The same is true for you and me. We are often tempted to believe that we are the directors of our own destiny and the architects of our plans. But our real reason to exist is to point people to Jesus. As the Westminster Shorter Catechism states, “Man’s chief end is to glorify God and to enjoy Him forever.” We glorify God when we give him the glory for all the good things in our life—above all, our salvation by grace alone through faith alone in Christ alone. And we glorify God when we help our friends, family, and neighbors to know Jesus as Savior and Lord. For, whether they realize it or not, Jesus is the One they have been waiting for their entire lives. He already came on the first Christmas long day. He will come again on the Last Day. But today he wants to come into their heart.
So we are called to confess Christ in our place and time, among the people we know (and sometimes even to people we don’t know). As Martin Luther writes:
“We have no other reason for living on earth than to be of help to others. If this were not the case, it would be best for God to kill us and let us die as soon as we are baptized and have begun to believe. But He permits us to live here that we may bring others to faith, just as He brought us” (Luther’s Works, vol. 30, pg. 11).

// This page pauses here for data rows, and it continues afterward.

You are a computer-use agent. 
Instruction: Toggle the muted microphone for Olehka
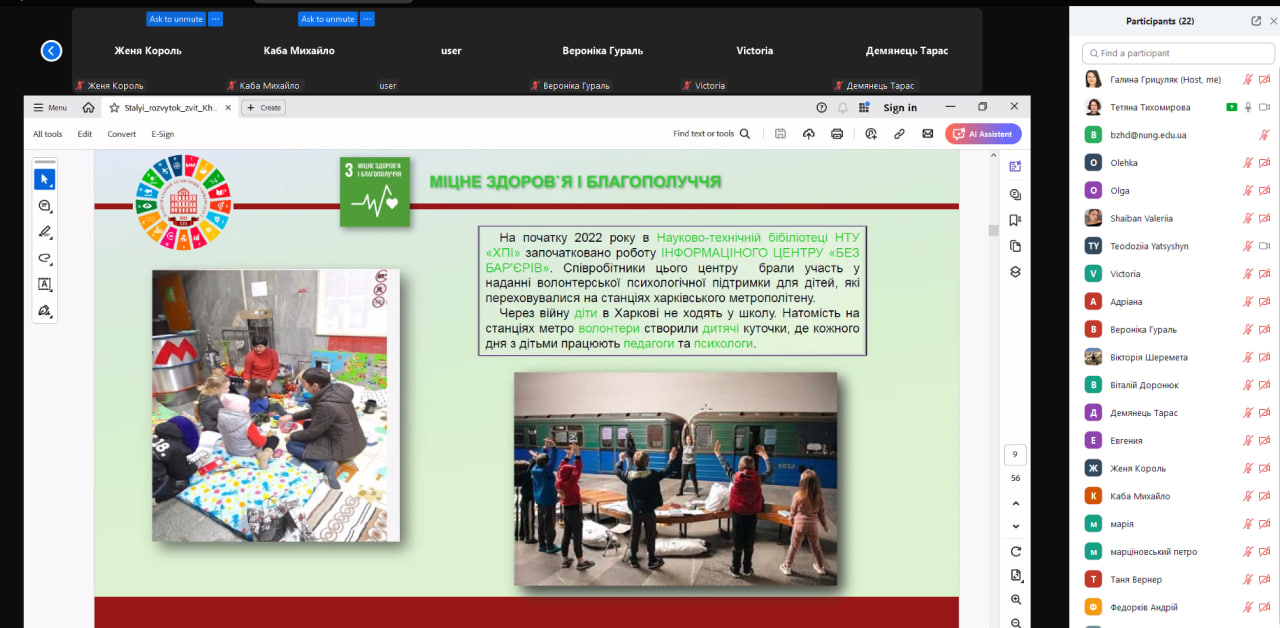(1247, 163)
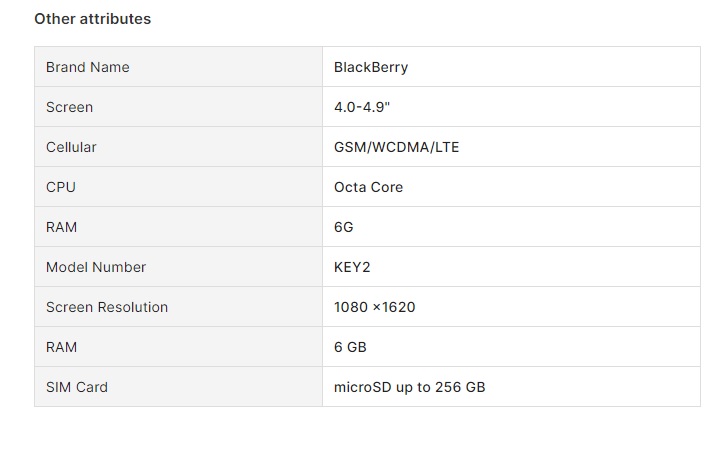The width and height of the screenshot is (727, 458).
Task: Click the 1080 ×1620 resolution value
Action: tap(375, 307)
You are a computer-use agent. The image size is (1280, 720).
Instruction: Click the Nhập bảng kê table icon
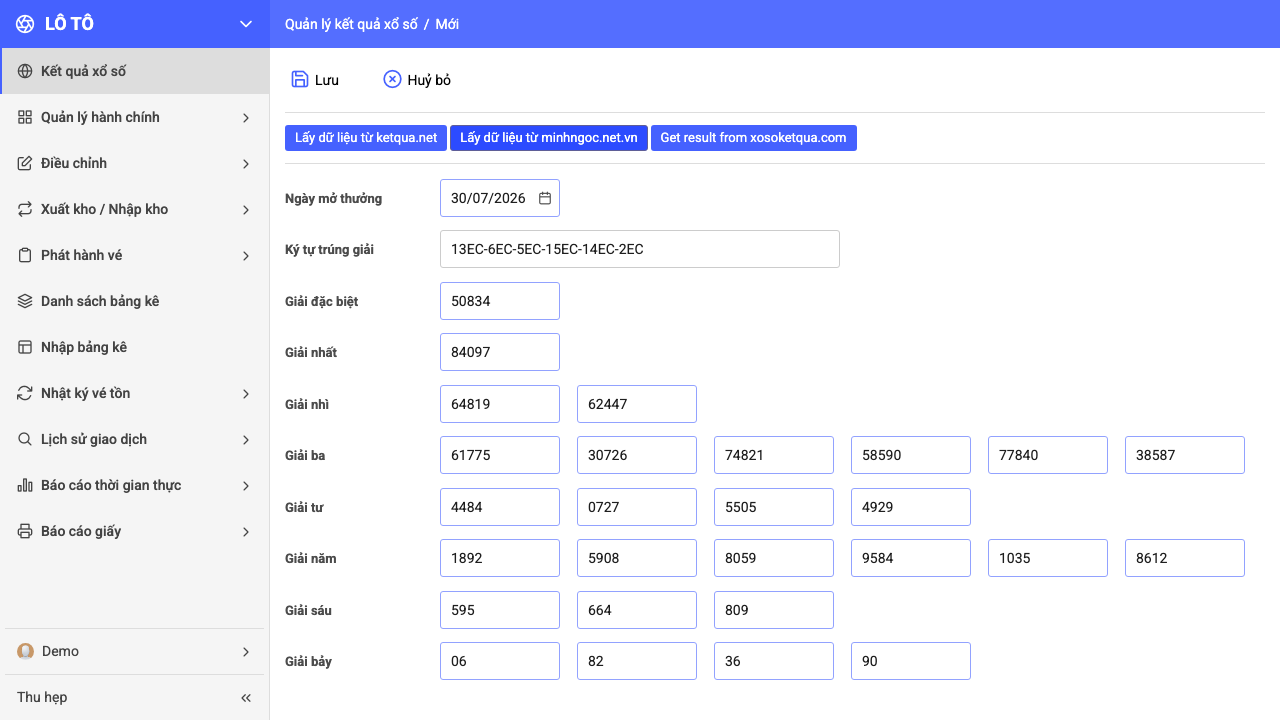25,347
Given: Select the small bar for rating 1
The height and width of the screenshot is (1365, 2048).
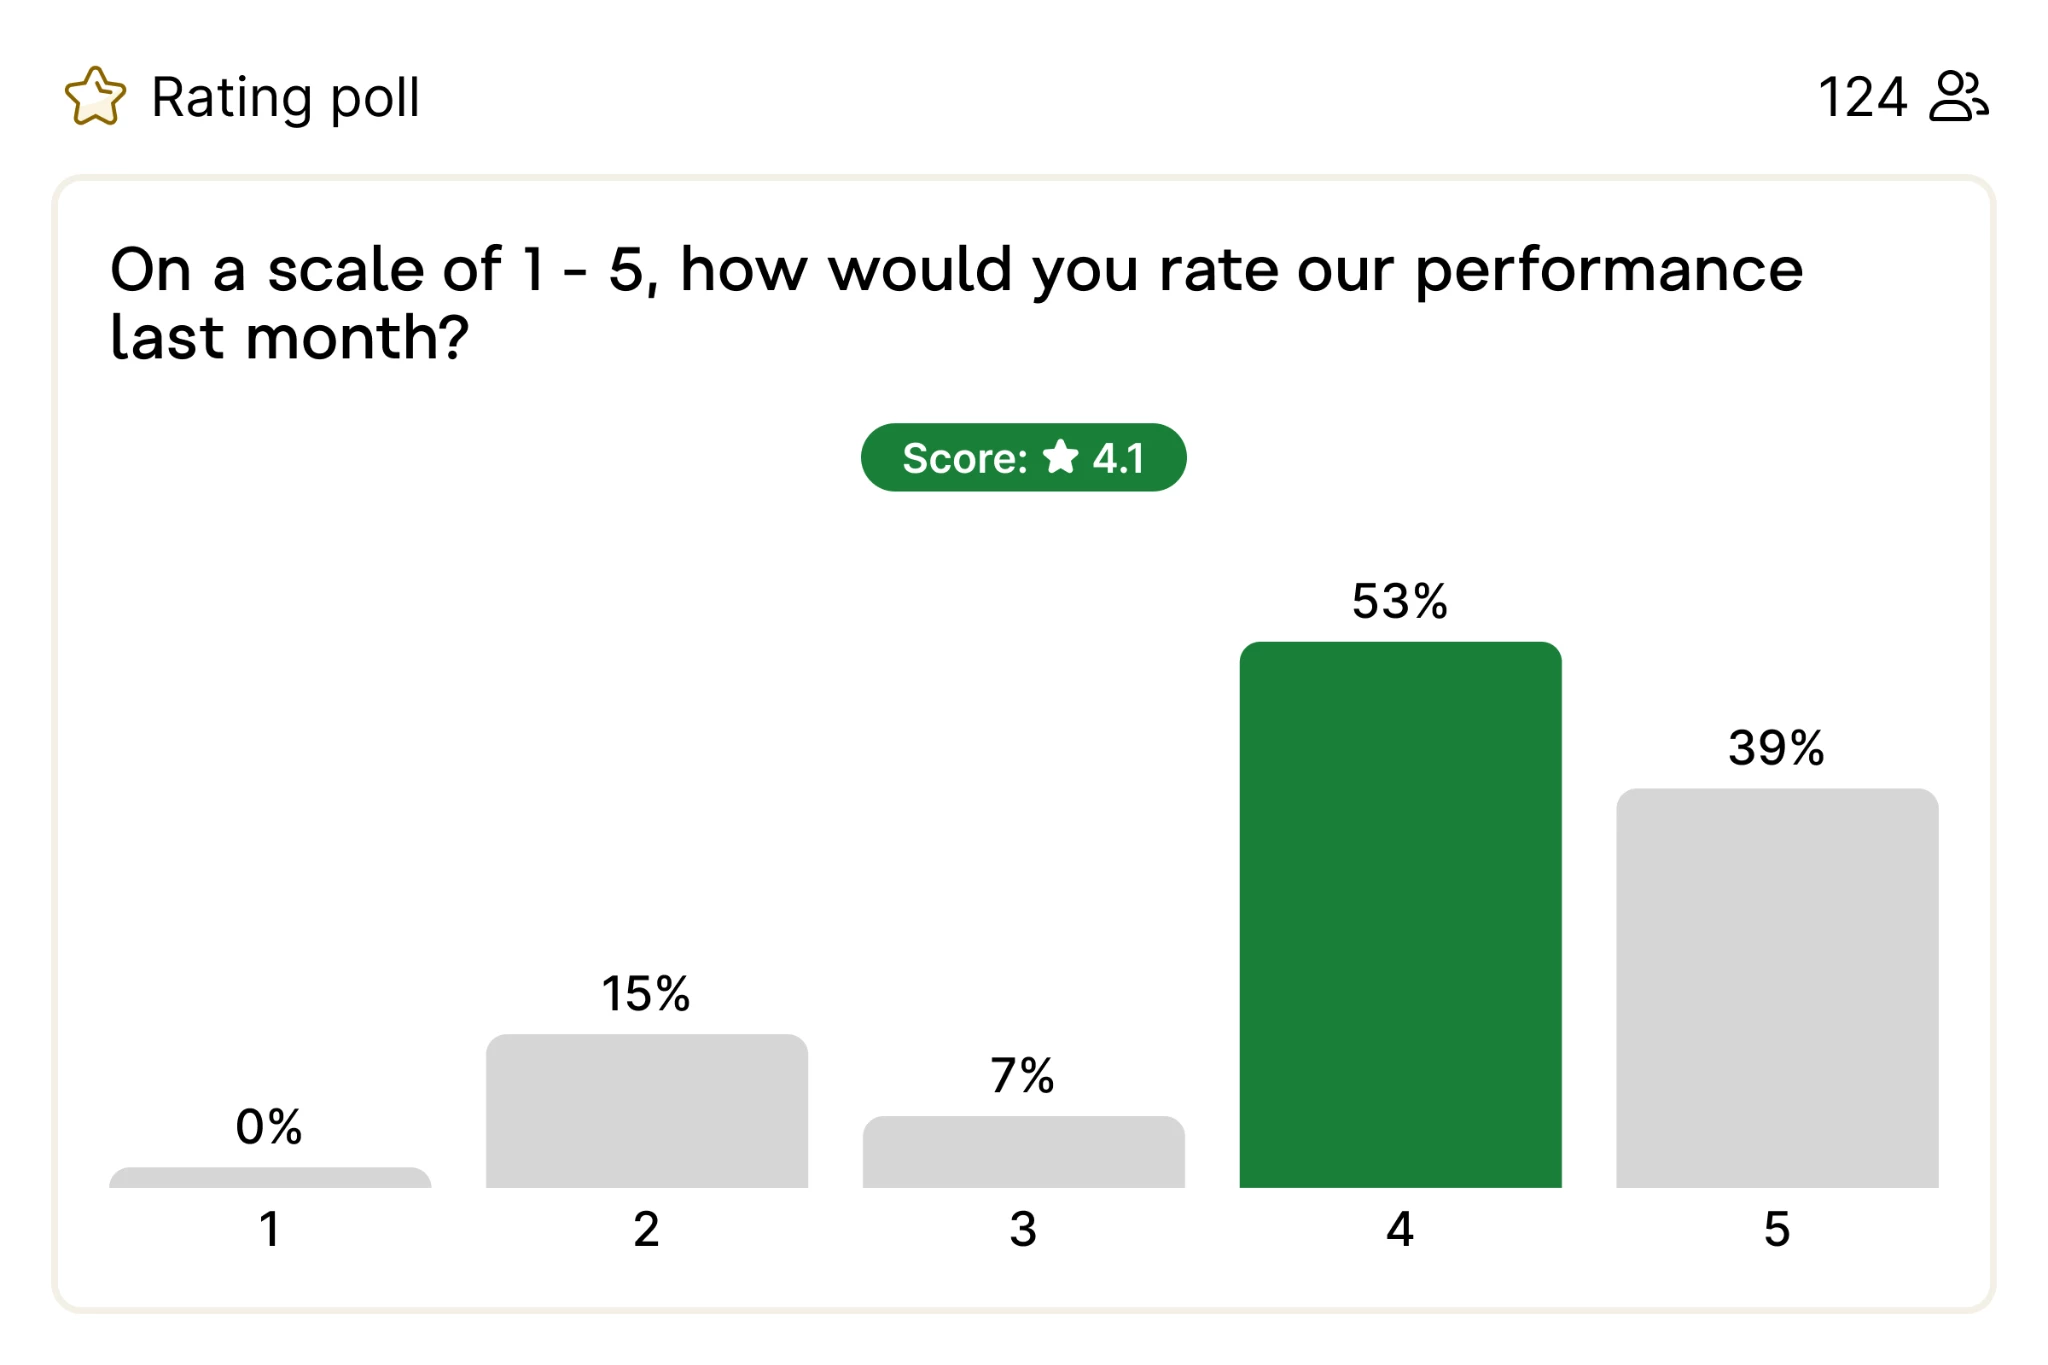Looking at the screenshot, I should click(270, 1177).
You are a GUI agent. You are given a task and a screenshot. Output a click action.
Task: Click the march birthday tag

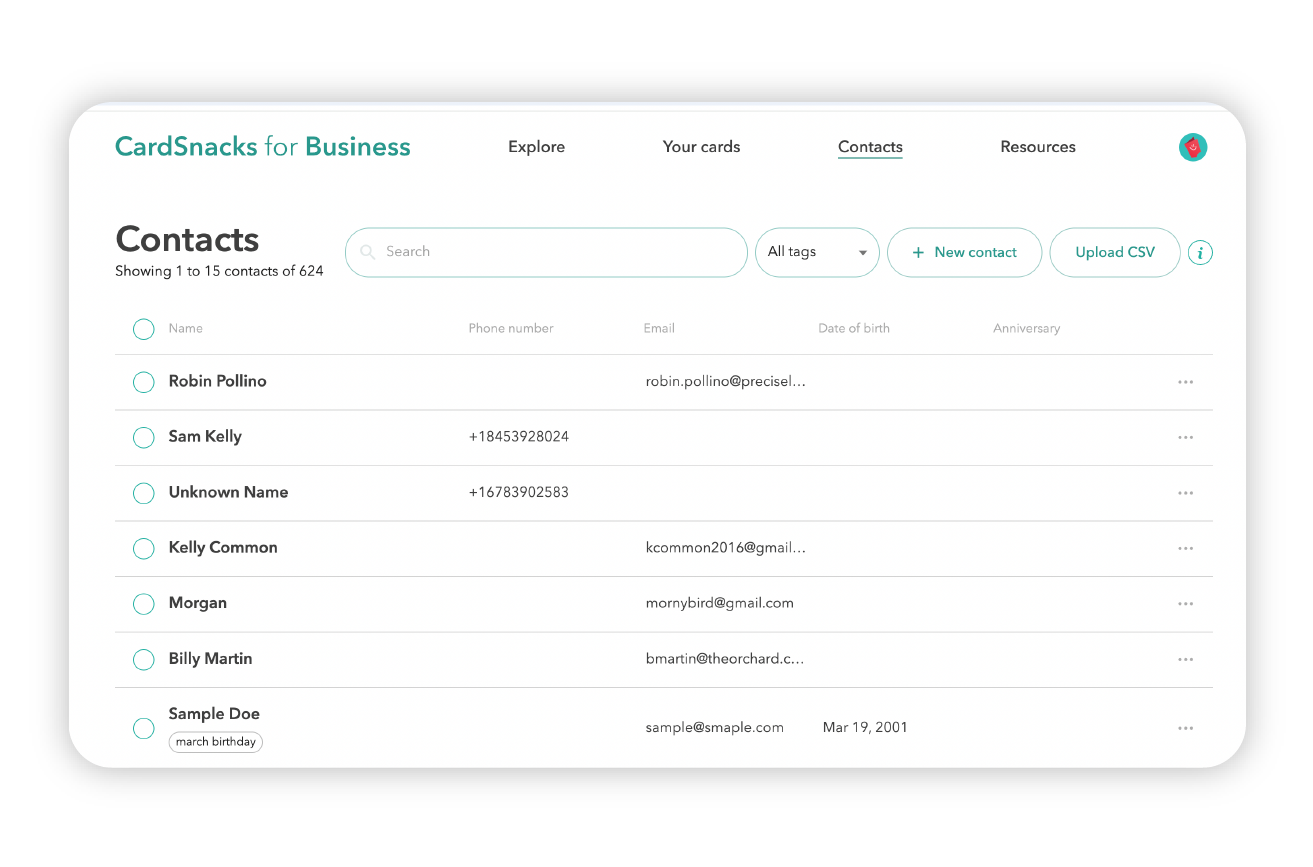coord(216,742)
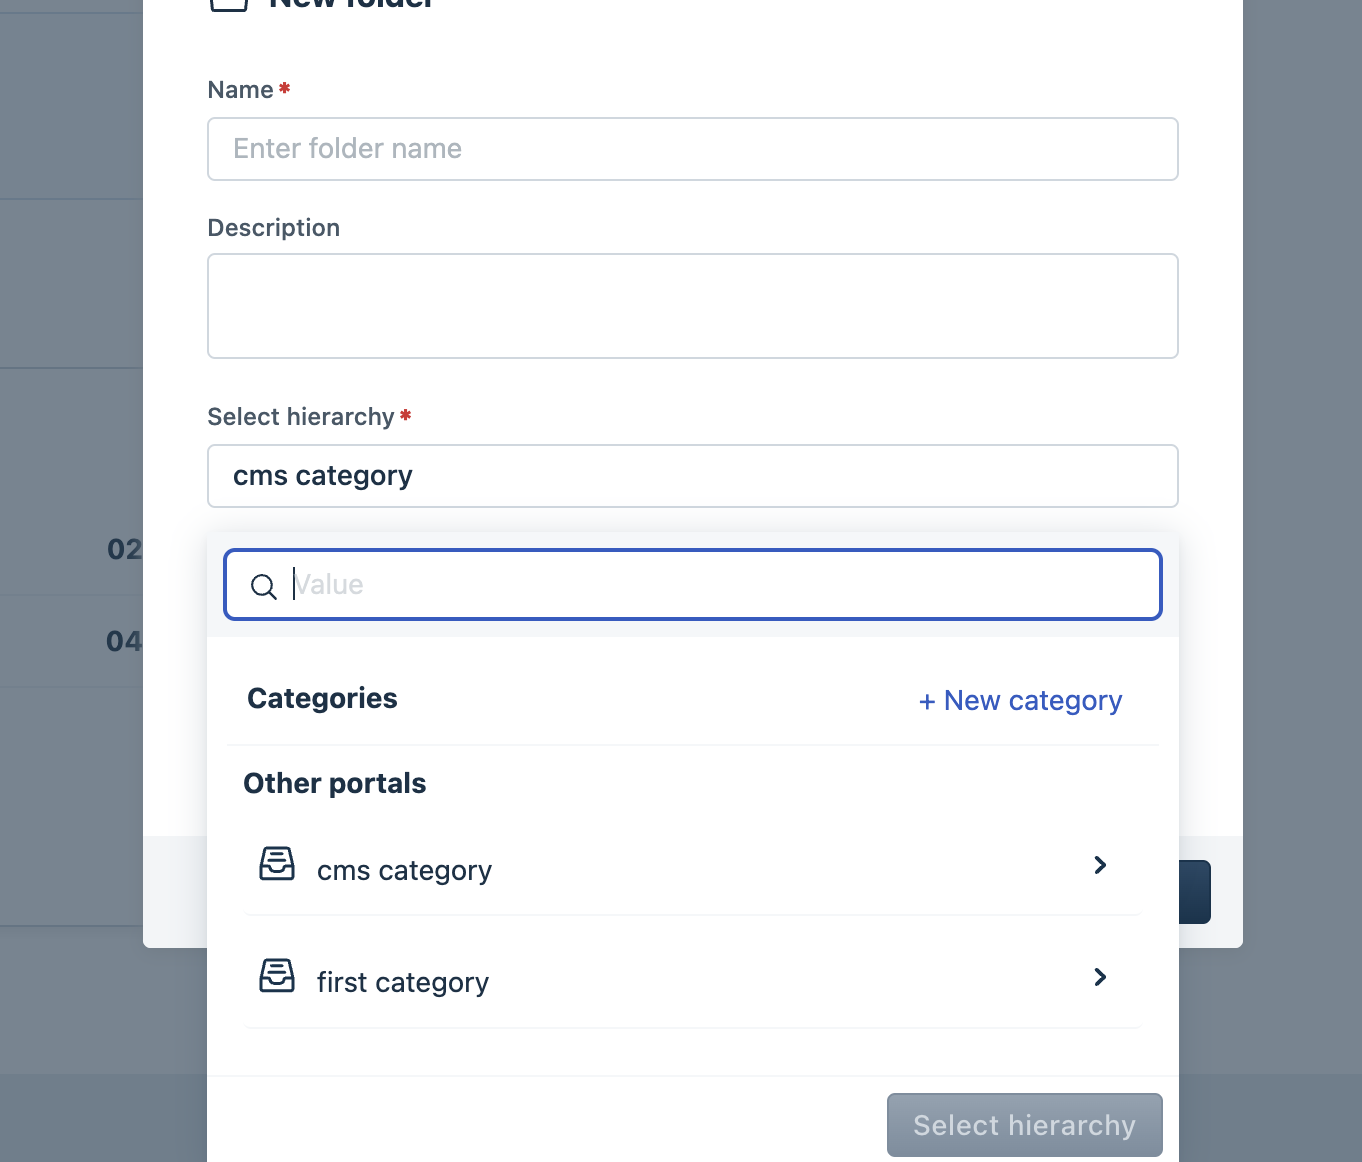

Like John the Baptist, we are here to point people to Jesus. We ourselves are not the light, but we bear witness about the Light: Jesus Christ, the Light of the World. Our world is a very dark place, and not just because the nights are getting longer the closer we get to the winter solstice. The world is darkened by sin. And people tend to love darkness more than light (John 3:19). But the true light, which enlightens everyone, has come into the world (John 1:9). “The light shines in the darkness, and the darkness has not overcome it” (John 1:5).
All we need to do is light a lamp and keep the candle burning. “A city on a hill cannot be hidden…. In the same way, let your light shine before others, so that they may see your good works and give glory to your Father who is in heaven” (Matt. 5:14b, 16). So do not be afraid to confess Christ. Do not deny him. Your life is not all about you. “For you have died, and your life is hidden with Christ in God” (Col. 3:3). He must increase, and we must decrease. In the name of the Father and of the Son and of the Holy Spirit. Amen.